Radio maintenance and repairs were performed either by the U.S. owned distributor of Motorola equipment or by the Ministry of Interior technical staff sent to the CNO's.

Computer Equipment

Most commodities were purchased prior to CY-2003. Three Dell computers and one laptop computer were purchased in CY-2001. Four Notebook computers were purchased in CY-2004. A total of 7 Dell computers have replaced the old Gateway and Compaq Presserio computers. All items are in good condition.

Computers need constant maintenance and repair. Since computer service in the provinces is irregular, such computers must be brought intoVientiane for service. Moreover, the supply of electricity in some areas is unreliable. So post is very reliant on generators. The NAS keeps careful inventory of the whereabouts of all computer components at all times.

Miscellaneous Equipment

Fax machines, VCR's, binoculars, cameras, television monitors, cassette recorders, and copy machines are used throughout the projects. They are all in good condition. Copy machines need maintenance and repair regularly in some northern provinces, where the electrical supply is not stable.

Problems

Maintenance of equipment, especially computers require constant monitoring. The NAS has urged on numerous occasions that counterparts report problems with equipment and installations both during and between inspection visits.

Impact

USG funding and commodities remain the keys to project success in Laos.
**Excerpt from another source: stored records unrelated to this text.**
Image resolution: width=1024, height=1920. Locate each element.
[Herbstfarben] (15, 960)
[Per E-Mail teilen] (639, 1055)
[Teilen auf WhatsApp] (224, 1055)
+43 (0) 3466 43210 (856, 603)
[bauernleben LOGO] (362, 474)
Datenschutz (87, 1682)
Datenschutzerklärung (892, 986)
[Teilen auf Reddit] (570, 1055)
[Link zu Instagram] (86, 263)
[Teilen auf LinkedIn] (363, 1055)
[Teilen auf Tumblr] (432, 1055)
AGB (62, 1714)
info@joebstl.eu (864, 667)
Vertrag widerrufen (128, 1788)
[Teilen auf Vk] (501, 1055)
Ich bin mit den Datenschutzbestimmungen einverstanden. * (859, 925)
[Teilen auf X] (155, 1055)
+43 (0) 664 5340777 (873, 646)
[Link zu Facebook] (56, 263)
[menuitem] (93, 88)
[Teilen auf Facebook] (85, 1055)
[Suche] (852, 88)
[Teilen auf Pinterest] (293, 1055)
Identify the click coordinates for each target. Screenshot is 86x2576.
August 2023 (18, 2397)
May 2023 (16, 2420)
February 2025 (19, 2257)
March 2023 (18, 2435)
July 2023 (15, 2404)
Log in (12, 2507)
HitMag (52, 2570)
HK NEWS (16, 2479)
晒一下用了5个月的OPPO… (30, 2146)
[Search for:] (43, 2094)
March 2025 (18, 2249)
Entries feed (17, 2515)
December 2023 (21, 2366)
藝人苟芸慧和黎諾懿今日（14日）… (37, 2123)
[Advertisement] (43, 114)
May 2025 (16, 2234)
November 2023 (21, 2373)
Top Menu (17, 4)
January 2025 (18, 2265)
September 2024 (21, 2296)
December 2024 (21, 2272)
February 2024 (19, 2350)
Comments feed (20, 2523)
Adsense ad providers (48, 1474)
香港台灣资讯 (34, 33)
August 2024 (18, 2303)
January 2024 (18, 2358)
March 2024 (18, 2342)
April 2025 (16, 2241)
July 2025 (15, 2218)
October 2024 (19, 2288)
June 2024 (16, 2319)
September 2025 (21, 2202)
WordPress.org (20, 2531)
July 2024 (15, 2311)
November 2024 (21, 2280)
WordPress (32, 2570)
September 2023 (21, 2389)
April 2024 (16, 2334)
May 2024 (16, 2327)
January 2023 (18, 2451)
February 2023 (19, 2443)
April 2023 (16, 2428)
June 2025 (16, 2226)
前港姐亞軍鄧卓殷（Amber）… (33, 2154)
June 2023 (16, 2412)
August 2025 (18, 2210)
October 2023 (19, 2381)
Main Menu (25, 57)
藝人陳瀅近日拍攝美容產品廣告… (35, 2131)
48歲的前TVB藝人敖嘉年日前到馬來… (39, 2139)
As one of the world's poorest countries, Laos has virtually no funding available for counternarcotics activities and would be unable to actively pursue counternarcotics goals without foreign donor support. The Lao government continues to seek such support. The U.S. is the largest donor in the counternarcotics area, both via the bilateral projects and through UNODC projects.